In the Time of COVID-19, Secondary Data Deserves More Time in the Spotlight

22/01/2021

Illustration: Cdd20/pixabay.

Natural observations and data collection have always played important roles in scientific research. Data collection in particular has been an important first step towards answering novel research questions and testing hypotheses – including in ecology, environmental conservation and allied fields. Data is useful to accurately visualise trends and inform decisions.

However, the COVID-19 pandemic has imposed multiple setbacks on the world, and continues to do so even as researchers struggle to cope. Early-career researchers and students were the worst hit, since many of us depend on primary data. PhD students and researchers lost precious data needed to conclude their theses and to meet project objectives, and undergraduate and graduate students are worried their lack of research experience may reflect badly on their future prospects.

Primary data is central to research – but the pandemic makes for a useful time to reflect on what secondary data enables us to do, especially in a time when we’re at risk of having no data at all. Primary data is data we obtain directly based on observations, experiments, etc. Secondary data is data obtained from sources that collected primary data and have organised it to be searchable, accessible, etc.

There are many ways to use secondary data in research. For example, it can feed literature reviews and meta-analyses, which are both important to distil patterns and information from scientific articles. It can also be used to develop conceptual models and test new statistical methods.

Fantastic secondary data and where to find them

Of course, secondary data can’t ultimate replace its primary counterpart in value – but it can help save time, resources and efforts required to collect primary data. Collecting data is often a time-consuming affair, and frequently requires high financial, human and social capital. With the COVID-19 pandemic still on, it has become riskier and more difficult to step out into the field as well.

In recent years, there has been a rise in citizen science projects in India; some examples include Big4mapping, Biodiversity Atlas India, eBird India, SeasonsWatch and Roadkills. While citizen-driven databases come with their own caveats, it’s possibile to produce good, important research working within these limitations (examples by eBird here). There are also secondary data platforms, like the Global Biodiversity Information Facility, the IUCN Red List, the US Geological Survey explorer and WorldClim, that lend themselves to research of a coarser variety and could even be free of cost. Then there are data repositories like Data Dryad, figshare and Zenodo, which allow users to use data from published studies.

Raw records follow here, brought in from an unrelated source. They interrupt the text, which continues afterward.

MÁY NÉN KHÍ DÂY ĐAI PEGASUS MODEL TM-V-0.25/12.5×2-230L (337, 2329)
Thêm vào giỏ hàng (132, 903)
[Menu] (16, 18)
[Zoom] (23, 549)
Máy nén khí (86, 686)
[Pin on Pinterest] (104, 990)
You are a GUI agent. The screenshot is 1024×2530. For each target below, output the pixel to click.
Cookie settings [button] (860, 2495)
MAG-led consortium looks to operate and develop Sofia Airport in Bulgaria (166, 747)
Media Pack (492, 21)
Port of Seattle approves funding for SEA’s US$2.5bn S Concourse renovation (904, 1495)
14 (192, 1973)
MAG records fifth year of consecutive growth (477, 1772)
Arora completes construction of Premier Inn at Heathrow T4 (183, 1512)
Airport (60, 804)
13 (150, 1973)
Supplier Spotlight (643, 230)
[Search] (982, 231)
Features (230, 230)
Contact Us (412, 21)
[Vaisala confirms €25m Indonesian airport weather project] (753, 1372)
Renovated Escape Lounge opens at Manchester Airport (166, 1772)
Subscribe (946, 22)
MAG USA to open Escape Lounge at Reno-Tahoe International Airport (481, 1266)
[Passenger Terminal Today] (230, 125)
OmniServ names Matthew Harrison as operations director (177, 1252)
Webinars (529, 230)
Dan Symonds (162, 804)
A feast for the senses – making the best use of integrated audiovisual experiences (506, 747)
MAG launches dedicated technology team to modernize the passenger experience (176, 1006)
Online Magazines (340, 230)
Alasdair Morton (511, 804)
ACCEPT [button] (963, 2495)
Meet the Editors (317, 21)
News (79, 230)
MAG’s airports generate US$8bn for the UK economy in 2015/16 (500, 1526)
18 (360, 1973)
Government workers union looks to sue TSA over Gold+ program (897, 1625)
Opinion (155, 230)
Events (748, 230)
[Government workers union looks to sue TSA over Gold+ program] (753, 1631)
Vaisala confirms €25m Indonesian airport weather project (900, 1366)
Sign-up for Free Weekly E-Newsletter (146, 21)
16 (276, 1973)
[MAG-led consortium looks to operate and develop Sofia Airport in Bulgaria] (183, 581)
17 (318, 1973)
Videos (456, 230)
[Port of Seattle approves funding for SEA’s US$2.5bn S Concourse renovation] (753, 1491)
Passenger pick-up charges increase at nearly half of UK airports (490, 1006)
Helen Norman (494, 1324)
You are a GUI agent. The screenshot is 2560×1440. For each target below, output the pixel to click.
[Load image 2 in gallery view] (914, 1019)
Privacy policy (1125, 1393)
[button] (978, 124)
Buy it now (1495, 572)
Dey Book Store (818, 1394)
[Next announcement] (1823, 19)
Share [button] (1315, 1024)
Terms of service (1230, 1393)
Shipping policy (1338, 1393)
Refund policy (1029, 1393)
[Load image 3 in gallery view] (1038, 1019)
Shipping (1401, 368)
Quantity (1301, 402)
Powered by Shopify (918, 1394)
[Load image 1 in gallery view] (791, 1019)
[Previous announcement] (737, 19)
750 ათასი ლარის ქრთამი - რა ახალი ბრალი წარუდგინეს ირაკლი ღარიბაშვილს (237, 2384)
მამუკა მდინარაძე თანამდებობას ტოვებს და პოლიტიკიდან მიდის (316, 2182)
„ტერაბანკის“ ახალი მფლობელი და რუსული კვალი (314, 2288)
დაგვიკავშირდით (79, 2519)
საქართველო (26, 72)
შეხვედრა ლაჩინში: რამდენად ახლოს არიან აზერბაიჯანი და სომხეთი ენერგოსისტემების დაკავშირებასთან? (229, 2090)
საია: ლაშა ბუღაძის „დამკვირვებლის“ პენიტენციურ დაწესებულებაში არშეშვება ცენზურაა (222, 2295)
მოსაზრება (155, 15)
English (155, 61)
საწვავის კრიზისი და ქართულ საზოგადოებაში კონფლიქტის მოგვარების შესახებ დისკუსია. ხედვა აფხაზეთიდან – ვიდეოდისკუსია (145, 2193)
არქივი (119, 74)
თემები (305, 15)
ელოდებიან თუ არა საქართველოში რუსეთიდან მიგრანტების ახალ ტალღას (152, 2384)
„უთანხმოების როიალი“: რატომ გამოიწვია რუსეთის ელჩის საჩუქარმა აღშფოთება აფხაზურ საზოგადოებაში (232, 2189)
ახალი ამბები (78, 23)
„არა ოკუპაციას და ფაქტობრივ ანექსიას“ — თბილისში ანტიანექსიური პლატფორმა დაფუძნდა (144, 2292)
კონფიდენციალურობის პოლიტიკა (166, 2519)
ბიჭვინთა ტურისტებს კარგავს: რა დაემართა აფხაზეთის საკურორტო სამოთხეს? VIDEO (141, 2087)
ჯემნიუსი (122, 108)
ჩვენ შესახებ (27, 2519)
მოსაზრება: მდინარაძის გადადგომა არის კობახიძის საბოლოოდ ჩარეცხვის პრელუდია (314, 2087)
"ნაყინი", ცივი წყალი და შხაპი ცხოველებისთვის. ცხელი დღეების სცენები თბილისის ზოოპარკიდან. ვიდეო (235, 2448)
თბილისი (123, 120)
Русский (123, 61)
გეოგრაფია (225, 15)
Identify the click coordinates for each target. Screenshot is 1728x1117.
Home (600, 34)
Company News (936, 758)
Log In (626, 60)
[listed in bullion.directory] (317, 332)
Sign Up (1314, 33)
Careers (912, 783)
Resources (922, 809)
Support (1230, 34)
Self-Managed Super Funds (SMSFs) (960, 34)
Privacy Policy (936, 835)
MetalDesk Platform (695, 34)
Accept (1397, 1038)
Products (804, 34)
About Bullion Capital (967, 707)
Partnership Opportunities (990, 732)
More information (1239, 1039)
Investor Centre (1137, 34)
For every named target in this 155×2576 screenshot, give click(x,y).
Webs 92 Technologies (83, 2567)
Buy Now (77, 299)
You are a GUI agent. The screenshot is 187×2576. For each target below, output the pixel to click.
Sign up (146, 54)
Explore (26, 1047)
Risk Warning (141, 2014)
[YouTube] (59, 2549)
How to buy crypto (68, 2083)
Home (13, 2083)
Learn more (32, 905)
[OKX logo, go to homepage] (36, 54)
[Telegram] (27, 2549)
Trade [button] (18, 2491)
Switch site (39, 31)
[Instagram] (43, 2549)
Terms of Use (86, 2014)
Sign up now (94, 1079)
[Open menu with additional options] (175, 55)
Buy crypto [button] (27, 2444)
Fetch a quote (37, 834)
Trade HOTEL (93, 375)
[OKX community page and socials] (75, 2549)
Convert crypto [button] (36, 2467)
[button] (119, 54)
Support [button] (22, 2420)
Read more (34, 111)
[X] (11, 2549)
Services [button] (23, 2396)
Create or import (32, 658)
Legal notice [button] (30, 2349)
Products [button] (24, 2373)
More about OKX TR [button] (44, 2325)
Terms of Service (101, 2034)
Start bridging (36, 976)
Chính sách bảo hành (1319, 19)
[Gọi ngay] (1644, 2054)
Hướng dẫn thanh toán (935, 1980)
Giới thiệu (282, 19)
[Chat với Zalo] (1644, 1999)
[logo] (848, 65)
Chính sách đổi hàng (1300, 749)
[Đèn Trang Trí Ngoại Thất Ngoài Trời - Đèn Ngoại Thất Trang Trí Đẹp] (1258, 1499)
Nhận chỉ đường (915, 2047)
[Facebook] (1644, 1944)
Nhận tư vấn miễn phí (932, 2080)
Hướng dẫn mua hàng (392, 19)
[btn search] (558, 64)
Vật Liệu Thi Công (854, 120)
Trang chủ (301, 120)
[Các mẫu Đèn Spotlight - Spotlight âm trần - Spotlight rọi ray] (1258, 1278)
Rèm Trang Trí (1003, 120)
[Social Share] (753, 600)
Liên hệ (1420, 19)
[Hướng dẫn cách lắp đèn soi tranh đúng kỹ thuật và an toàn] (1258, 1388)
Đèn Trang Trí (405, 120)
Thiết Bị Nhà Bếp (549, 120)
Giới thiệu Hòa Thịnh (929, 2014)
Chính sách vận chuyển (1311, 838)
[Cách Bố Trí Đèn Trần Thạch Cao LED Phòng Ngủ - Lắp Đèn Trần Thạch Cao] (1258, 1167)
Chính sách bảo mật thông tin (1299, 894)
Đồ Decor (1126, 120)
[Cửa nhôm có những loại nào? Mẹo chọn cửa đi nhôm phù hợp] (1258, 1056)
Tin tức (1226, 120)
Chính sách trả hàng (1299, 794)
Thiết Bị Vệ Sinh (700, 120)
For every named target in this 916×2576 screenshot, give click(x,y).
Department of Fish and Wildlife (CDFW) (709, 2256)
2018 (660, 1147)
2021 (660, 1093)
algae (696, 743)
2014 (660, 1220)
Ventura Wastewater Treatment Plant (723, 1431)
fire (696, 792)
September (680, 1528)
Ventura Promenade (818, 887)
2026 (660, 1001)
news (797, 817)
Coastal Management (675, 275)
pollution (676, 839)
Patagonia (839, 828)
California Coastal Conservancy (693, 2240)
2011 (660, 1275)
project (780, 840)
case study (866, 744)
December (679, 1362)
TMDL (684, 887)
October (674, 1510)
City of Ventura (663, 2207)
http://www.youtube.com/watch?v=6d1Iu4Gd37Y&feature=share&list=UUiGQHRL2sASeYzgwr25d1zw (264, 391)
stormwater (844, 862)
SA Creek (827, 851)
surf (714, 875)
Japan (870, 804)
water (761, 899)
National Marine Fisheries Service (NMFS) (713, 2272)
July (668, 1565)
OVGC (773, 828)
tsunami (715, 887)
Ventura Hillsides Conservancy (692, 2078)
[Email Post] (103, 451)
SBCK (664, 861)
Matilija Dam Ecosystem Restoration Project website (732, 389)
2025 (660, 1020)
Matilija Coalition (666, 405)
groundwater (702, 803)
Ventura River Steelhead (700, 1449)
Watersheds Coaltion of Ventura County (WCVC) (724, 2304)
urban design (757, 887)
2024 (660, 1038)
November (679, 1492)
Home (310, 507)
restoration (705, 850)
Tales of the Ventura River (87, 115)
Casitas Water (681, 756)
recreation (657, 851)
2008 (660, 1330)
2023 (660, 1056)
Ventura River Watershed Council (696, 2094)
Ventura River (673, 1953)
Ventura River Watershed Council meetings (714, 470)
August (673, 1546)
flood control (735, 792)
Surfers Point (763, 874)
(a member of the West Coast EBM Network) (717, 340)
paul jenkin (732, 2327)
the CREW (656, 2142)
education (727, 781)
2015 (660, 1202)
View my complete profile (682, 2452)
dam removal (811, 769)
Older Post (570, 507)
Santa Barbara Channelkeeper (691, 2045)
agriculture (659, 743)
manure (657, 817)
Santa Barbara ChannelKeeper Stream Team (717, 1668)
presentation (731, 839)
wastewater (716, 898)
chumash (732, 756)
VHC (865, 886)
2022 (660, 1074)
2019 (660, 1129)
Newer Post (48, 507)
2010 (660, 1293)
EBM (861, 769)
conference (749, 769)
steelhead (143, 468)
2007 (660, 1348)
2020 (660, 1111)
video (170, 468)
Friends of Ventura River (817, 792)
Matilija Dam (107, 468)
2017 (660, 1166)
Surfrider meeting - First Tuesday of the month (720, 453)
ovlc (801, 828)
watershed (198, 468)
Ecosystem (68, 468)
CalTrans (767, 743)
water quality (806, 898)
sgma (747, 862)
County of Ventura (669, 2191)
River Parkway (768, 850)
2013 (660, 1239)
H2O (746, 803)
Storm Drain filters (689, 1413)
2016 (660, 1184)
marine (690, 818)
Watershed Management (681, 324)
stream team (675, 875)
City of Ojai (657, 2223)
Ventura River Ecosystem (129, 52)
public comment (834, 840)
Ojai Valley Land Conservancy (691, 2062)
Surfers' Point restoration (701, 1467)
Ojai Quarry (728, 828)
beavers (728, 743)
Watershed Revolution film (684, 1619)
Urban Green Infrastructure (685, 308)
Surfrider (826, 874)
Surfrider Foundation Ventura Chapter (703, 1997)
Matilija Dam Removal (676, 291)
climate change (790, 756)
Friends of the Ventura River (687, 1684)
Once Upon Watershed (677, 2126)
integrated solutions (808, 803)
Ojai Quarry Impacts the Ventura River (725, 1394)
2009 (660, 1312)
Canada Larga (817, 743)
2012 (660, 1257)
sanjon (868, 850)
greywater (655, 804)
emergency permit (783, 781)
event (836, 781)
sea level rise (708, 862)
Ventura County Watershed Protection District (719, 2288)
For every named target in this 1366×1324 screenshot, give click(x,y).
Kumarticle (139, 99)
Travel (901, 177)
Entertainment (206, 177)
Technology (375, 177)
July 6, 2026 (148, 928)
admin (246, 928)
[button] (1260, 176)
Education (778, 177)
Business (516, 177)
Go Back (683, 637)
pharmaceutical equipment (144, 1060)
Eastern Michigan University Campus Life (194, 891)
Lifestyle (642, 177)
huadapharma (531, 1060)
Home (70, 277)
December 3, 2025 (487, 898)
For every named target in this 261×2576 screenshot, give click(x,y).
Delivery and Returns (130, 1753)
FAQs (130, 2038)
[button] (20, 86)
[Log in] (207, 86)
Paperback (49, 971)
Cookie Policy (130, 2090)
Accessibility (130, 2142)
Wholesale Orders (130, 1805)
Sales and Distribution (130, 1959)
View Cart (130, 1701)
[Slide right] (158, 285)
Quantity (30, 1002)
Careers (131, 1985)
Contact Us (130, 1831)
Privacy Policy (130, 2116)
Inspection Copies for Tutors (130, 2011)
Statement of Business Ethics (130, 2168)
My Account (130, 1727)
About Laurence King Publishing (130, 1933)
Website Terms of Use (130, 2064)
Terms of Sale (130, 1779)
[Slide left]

Data mining from the websites and social media platforms is also popular these days.

Long-term monitoring plots are another valuable source. In India, there are a few long-term forest monitoring programmes but they don’t sufficiently cover all landscapes. Under the Climate Change Action Programme of the Union environment ministry, the government has established ‘long-term ecological observatories’ in six landscapes. A few research institutes, universities and NGOs also have their own long-term monitoring sites. However, the data from these plots is not publicly accessible.

Another source of secondary data in India is the statistics and records maintained by ministries, departments and agencies of the Central and State government, which often requires taking prior permission to access the data. Websites like indiastats.com and data.gov.in host a lot of data from different ministries, departments, sectors and regions in India.

Working on secondary data is a challenge in itself and helps with developing important skills. By doing so, we strengthen our problem-solving skills but also get to work on management problems and tools and methods of analysis. However, undergraduate and postgraduate curricula don’t pay enough attention to them – probably because of the greater significance attached to primary data and a heightened awareness of the challenges in working with secondary data.

Using secondary data for research

In India, scientific research still banks on primary data, and once researchers have completed each project, they often lock up the data and forget about it. As such, there is a lot of data that scientists can use to produce more results if only it was more widely available. Outside of India, but especially in the west, it is more common to share data (as long as its provenance is duly credited). There are also more doctoral theses that predominantly use data from long-term monitoring projects, governmental and non-governmental agencies, social media sites, etc.

Two reasons for this difference are the not insubstantial amount of mistrust among many scientists in India that they will not be duly credited, and the difficulty in accessing data from government agencies, universities and NGOs. A more fundamental reason for this could be the absence of a national repository or database, and a relevant policy plus institutional arrangements to facilitate data-sharing.

Ultimately, the pandemic has gifted us an opportunity to rethink and improve the way we conduct research – more so since there are likely to be more pandemics in future. So when we have the time, we ought to shift and transform our working styles, and use what we already have through collaborations and goodwill.

Sakshi Rana and Tanvi Gaur are research scholars with the Wildlife Institute of India.